- _Available data_
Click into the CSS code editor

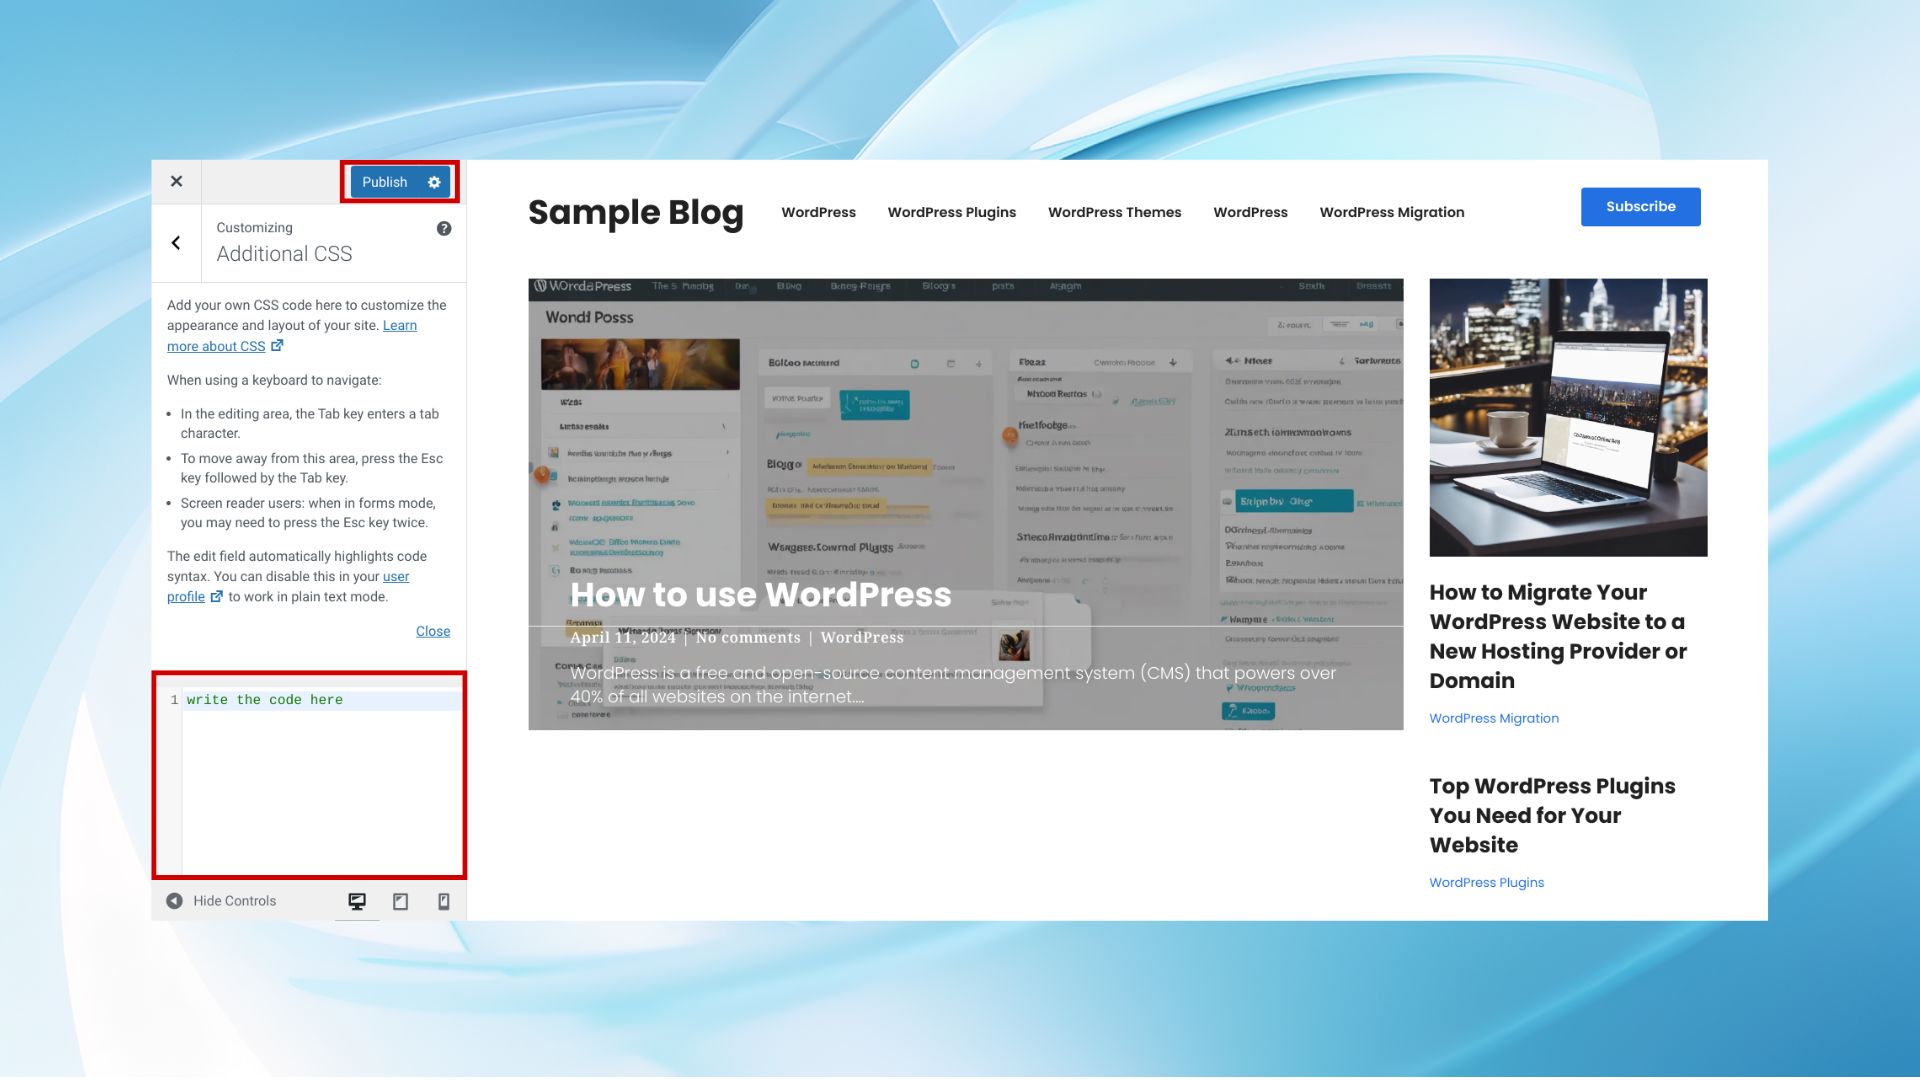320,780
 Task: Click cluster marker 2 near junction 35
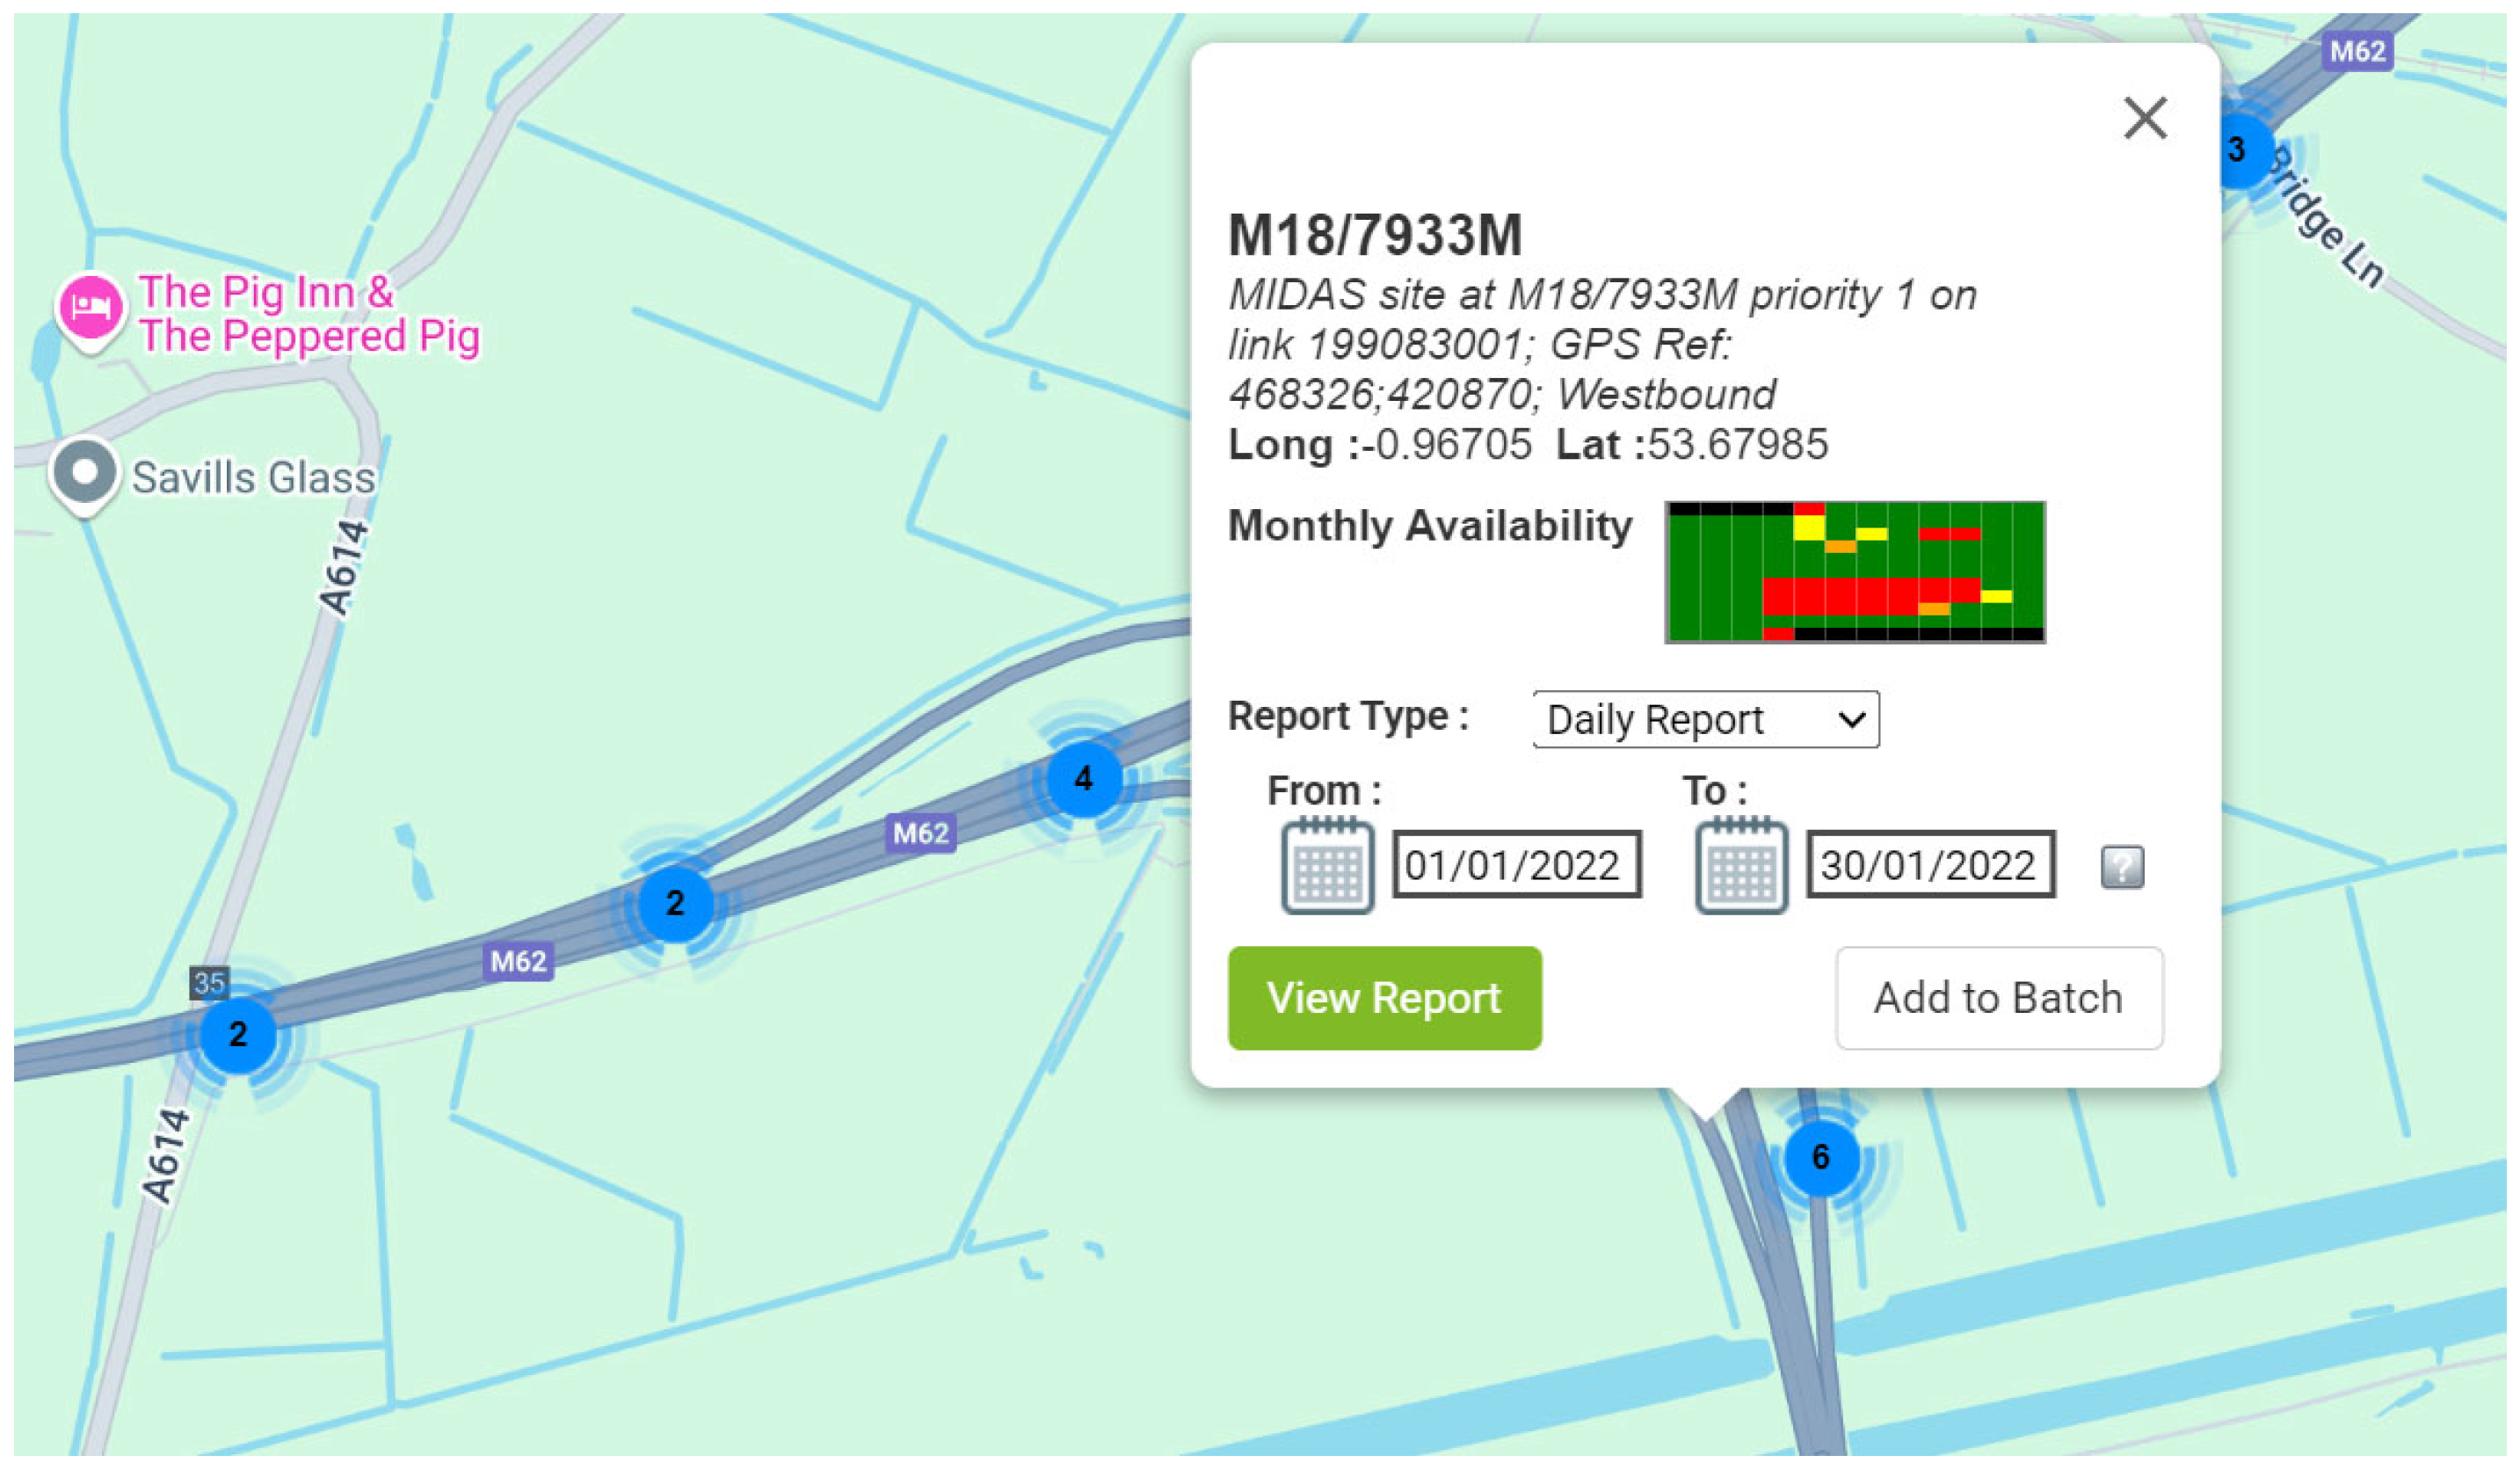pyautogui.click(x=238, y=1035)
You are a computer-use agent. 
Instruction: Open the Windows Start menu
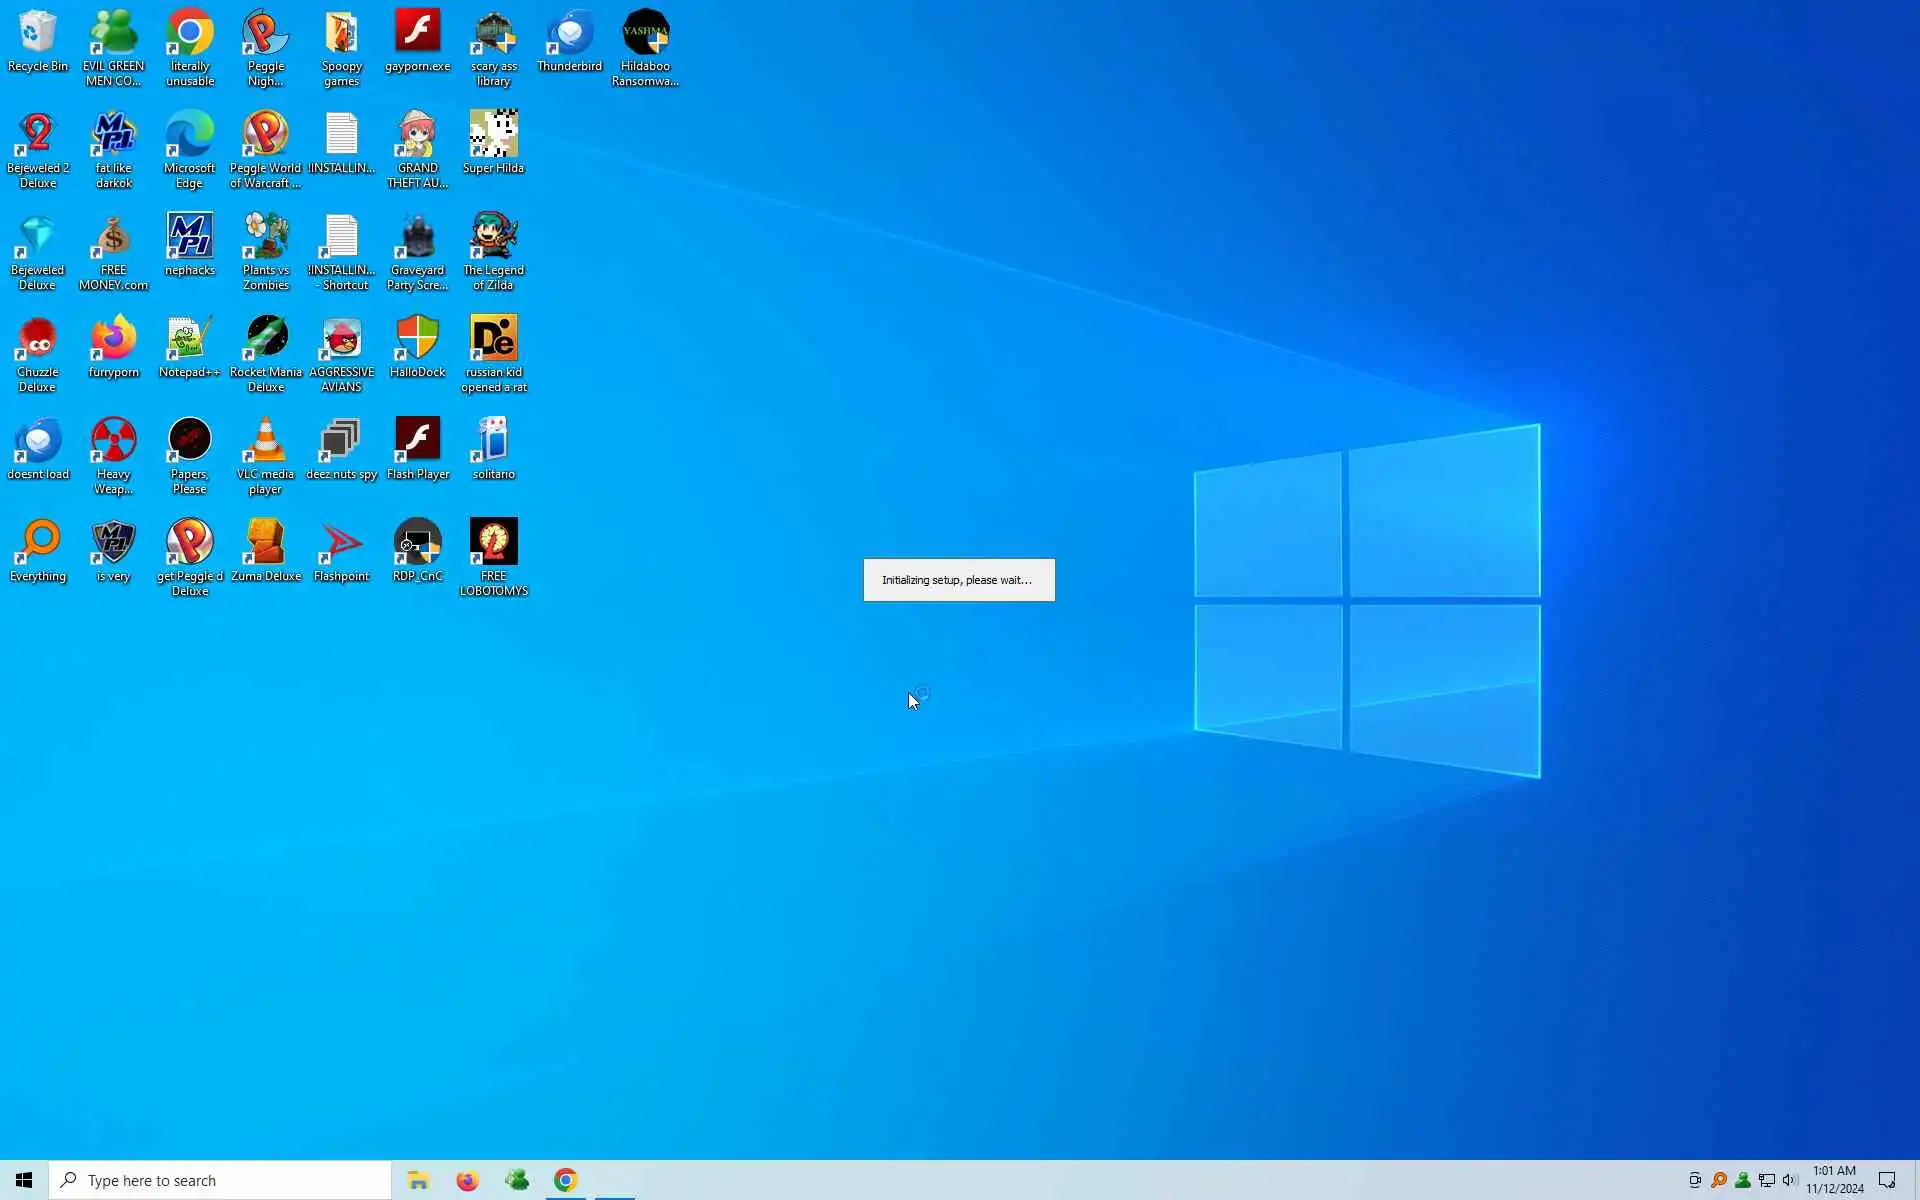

- _Try it_
Once the pictures are set aside, give every line above again without alteration.

- _Result_
Click into the CSS code editor

320,780
 Task: Click cluster marker 2 near junction 35
pyautogui.click(x=238, y=1035)
You are a computer-use agent. 
Instruction: Open the Windows Start menu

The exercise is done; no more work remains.